The Latin American Giant Observatory (LAGO) is an extended cosmic ray observatory, currently composed of a network of ten water-Cherenkov detectors (WCD) spanning over different sites located at significantly different altitudes (from sea level up to more than 5,000m) and latitudes across Latin America. Due to their extreme locations, data coming from WCD must be safely stored in repositories. However these raw data are not directly usable, first it should be pre-processed to clean noise from measurements, and finally analysed to become publicly available to the scientific community after a small waiting period. Furthermore, the complete LAGO dataset not only refers to these direct measurements performed by detectors, but also to the simulation of different cosmic ray phenomena in some energy ranges of interest.
How is EOSC Synergy involved?
The final purpose is to enable the long-term curation and re-use of data within and outside LAGO through a Virtual Observatory.
Data storage and simulations have been arbitrary run by scientists in their computing resources. The EOSC SYNERGY service of LAGO will be based on exposing the repositories, CORSIKA (Cosmic Ray Simulation for Kascade), ROOT Data Analysis framework, and other hand-made codes to the EOSC paradigm.

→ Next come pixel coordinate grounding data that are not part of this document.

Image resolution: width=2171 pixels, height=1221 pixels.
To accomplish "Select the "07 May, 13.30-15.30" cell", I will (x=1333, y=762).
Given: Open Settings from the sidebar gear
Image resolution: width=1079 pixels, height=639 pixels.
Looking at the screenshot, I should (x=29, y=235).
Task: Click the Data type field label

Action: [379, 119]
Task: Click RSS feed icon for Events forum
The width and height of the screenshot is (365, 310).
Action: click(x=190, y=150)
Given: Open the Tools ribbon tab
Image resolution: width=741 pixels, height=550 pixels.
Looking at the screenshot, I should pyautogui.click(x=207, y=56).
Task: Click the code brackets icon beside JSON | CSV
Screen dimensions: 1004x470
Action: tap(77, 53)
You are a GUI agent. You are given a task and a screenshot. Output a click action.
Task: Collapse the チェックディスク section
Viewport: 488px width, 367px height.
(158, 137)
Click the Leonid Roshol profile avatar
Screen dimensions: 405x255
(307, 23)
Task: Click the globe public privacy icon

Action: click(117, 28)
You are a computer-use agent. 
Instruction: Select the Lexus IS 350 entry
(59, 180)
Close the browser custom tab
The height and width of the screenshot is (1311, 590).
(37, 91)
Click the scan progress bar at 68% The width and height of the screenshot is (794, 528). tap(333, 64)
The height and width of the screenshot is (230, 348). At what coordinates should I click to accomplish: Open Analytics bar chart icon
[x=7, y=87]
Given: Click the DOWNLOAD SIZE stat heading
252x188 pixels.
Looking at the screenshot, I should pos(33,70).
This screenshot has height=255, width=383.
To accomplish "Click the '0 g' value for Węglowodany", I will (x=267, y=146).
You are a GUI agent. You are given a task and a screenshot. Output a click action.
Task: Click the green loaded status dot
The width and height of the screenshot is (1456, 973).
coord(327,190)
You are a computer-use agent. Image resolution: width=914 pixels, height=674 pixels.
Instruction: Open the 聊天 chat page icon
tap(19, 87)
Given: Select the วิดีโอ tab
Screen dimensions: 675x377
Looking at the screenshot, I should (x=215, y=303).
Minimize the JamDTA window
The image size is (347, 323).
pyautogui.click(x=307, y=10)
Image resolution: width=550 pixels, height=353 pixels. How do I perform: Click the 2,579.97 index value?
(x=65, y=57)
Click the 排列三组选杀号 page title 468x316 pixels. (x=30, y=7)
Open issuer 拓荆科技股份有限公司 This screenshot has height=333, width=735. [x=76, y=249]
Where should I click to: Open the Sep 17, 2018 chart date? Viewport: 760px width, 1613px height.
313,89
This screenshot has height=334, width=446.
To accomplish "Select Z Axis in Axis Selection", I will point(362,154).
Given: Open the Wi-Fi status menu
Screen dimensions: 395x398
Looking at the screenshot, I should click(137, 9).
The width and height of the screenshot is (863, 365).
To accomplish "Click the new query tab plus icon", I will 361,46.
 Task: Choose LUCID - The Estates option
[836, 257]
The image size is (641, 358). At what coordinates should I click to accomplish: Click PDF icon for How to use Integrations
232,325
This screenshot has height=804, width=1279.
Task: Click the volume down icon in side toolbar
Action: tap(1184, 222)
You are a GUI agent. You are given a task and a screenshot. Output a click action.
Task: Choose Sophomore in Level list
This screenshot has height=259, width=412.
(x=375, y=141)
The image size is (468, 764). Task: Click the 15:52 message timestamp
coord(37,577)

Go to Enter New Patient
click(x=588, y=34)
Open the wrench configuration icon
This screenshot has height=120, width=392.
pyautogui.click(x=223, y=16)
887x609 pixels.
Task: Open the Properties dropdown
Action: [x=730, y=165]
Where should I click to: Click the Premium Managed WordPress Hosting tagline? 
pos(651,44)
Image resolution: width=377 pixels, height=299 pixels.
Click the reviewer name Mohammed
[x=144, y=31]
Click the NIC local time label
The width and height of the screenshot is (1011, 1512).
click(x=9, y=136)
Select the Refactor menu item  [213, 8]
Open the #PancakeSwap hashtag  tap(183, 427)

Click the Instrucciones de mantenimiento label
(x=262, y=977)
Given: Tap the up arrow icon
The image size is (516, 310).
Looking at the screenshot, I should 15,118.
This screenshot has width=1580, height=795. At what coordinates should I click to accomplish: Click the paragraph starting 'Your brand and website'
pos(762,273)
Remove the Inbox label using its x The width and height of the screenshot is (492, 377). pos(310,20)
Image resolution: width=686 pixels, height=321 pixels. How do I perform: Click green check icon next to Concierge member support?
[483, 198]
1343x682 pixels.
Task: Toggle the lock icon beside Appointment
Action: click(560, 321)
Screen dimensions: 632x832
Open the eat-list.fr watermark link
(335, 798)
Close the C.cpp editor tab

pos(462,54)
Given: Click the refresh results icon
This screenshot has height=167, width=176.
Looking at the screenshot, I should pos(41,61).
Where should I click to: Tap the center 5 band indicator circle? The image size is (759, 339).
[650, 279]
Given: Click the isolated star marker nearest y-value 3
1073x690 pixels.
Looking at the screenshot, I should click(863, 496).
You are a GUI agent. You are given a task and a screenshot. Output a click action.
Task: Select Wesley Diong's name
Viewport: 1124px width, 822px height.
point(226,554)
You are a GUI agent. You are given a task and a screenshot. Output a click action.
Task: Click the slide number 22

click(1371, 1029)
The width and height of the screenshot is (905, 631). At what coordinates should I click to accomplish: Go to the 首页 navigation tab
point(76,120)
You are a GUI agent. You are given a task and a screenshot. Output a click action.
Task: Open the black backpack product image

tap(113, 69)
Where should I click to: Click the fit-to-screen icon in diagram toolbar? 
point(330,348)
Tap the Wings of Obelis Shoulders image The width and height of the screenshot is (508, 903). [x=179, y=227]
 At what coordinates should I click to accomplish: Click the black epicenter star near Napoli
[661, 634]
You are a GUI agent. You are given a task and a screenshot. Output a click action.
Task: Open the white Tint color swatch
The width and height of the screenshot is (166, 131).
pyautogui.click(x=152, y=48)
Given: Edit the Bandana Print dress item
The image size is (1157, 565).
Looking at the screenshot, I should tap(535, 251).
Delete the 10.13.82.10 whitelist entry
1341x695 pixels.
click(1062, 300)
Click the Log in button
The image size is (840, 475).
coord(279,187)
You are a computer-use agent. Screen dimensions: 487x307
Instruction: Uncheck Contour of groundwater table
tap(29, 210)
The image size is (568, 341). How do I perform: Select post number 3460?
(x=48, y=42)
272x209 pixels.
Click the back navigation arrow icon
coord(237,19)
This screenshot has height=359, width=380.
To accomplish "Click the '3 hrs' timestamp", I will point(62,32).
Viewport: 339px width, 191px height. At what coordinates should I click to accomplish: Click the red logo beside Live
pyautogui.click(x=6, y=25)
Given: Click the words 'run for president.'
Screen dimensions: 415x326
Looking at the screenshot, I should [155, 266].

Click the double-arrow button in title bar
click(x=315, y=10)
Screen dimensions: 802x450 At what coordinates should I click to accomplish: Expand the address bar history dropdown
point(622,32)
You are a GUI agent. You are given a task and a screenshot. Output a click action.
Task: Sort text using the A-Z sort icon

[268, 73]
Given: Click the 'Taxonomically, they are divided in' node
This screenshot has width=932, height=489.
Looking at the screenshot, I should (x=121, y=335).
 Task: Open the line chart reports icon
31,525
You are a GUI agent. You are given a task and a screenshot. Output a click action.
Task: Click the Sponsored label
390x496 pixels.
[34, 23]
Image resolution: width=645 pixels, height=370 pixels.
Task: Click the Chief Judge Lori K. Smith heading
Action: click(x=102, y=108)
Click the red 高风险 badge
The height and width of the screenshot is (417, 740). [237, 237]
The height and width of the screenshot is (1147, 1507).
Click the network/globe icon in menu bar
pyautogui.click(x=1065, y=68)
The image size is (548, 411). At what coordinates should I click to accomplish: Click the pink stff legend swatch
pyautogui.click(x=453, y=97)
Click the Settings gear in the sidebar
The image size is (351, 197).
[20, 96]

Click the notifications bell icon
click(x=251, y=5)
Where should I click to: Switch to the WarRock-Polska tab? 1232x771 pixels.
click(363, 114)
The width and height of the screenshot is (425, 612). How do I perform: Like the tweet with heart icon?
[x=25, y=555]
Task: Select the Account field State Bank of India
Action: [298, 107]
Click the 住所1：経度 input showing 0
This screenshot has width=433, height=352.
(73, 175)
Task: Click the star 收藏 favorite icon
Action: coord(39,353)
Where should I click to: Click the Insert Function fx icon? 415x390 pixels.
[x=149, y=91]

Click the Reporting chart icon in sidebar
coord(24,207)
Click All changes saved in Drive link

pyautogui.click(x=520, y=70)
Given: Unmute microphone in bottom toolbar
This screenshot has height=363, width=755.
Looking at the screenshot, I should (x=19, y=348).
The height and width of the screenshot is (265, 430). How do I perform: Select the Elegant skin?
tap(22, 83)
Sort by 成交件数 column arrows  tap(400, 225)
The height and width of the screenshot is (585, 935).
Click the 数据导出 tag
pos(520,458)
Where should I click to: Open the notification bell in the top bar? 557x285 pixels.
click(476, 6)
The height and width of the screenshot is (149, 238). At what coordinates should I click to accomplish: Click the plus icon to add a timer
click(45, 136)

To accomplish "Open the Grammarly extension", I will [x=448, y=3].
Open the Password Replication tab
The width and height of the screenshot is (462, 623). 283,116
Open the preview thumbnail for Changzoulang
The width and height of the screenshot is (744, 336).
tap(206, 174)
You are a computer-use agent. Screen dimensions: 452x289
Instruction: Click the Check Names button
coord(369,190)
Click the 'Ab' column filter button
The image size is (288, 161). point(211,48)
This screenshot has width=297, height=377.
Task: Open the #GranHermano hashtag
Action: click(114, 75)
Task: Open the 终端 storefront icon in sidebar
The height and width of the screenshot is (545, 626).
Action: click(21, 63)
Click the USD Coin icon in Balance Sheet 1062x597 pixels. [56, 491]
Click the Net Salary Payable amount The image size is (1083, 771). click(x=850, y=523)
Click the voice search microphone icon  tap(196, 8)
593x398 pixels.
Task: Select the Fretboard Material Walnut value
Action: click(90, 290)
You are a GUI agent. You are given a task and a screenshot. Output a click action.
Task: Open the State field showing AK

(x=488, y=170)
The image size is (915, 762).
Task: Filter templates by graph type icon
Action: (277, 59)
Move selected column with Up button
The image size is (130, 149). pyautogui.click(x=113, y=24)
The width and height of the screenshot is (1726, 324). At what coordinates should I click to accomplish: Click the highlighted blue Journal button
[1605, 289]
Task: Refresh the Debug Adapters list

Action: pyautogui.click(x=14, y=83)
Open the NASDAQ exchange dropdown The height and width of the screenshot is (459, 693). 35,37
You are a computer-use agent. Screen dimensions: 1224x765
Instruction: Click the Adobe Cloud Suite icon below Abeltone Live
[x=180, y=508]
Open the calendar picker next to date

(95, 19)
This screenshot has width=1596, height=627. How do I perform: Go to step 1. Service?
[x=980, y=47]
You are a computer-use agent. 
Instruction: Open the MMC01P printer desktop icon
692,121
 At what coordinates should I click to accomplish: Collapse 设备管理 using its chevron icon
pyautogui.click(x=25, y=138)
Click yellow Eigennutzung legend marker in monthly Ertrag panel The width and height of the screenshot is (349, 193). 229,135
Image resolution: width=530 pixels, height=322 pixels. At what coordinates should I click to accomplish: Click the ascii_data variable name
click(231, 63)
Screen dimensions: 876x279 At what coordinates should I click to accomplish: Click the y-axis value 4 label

LAGO is also a good example for the advanced usage of modern AAI (Authentication and Authorisation Infrastructures), based on the AARC Blueprint Architecture (https://aarc-community.org/architecture). As such LAGO AAI combines different services from different organisations with partially competitive service offerings.
● User Membership Management: is provided by the GEANT-provided eduTEAMS (https://eduteams.org) service. Here eduTEAMS provides the role of the so called “Community-AAI”.
● Infrastructure Access: In the context of EOSC-Synergy, the EGI Federated Cloud, and DataHub are used. This infrastructure is exclusively accessible via the EGI AAI, provided by the EGI Check-in service, that acts as an “Infrastructure Proxy”.
As a result, this allows communities that organise themselves in the eduTEAMS to access services that are available as an EGI Infrastructure. This possibility is based on Trust Models and an Architecture, that were refined and specified within the AARC Project (https://aarc-community.org).
LAGO’s thematic service is focused on providing a standardised way to curate and reuse measurements, analysis and simulations. To achieve this task, it follows the basic design recommended by EGI/EOSC for cloud: core intelligence packed in docker images, being able to automatically check, store and publish their results in DataHub, with enough metadata to be used by official harvesters (B2FIND), which will act as virtual observatories.
As the whole computation is self-contained in the image, the production can be easily performed by services such as EC2/IM or even manually in private clusters.
LAGO thematic service includes or will include the following services listed in the EOSC marketplace:
● EGI Check-in (through EduTeams Perun at GEANT): it is needed for accessing any EOSC service, in particular for obtaining a OneData token. Managing the VO with Perun at GEANT was considered because of flexibility and their long-term support to Latin American users.
● EGI DataHub: OneData allows researchers several ways to access the data and metadata of their interest. Collaboration members can directly explore the directory tree at or mount it on their PC’s. Meanwhile, the general public will get published data through B2FIND. On the other hand, OneData eases storing results without modifying simulation/processing codes, as well as to maintain usable replicas around the world.
● The EOSC Cloud services (IM and EC3) will be explored in the coming months to validate the deployment of batch or Kubernetes clusters.
Additionally, LAGO plans to explore other services such as B2FIND, B2HANDLE and DIRAC4EGI.